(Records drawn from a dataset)
/---

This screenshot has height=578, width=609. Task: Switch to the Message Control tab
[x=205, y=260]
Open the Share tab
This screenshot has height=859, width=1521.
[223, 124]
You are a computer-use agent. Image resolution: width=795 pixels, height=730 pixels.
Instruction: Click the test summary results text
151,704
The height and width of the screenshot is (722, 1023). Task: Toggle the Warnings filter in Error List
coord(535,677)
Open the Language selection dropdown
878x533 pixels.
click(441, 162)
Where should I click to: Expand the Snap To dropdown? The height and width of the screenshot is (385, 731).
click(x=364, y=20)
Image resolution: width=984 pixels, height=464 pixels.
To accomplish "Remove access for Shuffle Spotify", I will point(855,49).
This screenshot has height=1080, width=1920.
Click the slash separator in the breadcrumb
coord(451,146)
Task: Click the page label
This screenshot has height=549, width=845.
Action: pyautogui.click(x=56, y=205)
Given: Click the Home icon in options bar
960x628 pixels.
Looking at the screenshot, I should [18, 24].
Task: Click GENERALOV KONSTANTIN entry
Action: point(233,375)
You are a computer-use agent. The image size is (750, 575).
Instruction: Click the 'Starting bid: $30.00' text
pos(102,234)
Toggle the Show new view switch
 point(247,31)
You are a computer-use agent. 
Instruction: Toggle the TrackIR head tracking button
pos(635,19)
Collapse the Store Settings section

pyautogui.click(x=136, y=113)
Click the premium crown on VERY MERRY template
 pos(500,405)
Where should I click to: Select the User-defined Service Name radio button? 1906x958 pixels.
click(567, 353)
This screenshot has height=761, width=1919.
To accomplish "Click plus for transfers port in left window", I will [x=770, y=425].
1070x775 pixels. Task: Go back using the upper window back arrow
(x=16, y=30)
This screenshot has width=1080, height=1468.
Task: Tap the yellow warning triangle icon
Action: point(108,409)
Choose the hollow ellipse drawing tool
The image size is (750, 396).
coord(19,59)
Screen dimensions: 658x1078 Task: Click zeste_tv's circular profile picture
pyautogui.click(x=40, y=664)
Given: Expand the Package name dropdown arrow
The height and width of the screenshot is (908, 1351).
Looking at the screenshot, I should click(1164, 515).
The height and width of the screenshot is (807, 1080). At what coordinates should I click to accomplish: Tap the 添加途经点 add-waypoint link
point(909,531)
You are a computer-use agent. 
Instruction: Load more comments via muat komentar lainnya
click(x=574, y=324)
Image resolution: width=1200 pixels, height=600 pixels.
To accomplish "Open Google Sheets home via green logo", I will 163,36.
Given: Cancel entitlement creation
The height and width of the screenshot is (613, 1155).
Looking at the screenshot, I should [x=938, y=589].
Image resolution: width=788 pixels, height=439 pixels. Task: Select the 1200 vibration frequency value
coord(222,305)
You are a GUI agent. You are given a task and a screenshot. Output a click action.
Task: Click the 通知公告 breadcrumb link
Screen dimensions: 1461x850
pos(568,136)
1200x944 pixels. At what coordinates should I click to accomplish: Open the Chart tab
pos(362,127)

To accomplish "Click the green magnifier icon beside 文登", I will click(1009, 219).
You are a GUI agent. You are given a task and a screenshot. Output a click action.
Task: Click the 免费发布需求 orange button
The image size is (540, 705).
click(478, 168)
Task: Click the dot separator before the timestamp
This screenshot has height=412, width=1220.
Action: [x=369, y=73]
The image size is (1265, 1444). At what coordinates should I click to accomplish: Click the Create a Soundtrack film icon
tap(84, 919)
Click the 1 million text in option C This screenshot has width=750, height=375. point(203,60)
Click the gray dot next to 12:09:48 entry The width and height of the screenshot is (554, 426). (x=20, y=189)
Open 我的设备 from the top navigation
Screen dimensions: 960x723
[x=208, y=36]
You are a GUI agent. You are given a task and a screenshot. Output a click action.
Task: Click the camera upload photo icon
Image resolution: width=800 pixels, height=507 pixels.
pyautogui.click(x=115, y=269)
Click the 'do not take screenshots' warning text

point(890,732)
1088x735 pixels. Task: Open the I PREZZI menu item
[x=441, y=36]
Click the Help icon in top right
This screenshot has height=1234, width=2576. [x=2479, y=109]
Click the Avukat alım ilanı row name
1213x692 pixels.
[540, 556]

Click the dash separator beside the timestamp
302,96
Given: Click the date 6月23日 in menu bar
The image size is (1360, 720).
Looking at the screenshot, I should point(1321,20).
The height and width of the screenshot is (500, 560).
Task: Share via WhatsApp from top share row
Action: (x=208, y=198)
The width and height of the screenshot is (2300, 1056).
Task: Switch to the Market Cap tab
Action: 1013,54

\---

• **TASK GOAL**: Pull every line containing "green" out of the data above.

• **RESPONSE AREA**:
To accomplish "Open Google Sheets home via green logo", I will 163,36.
To accomplish "Click the green magnifier icon beside 文登", I will click(1009, 219).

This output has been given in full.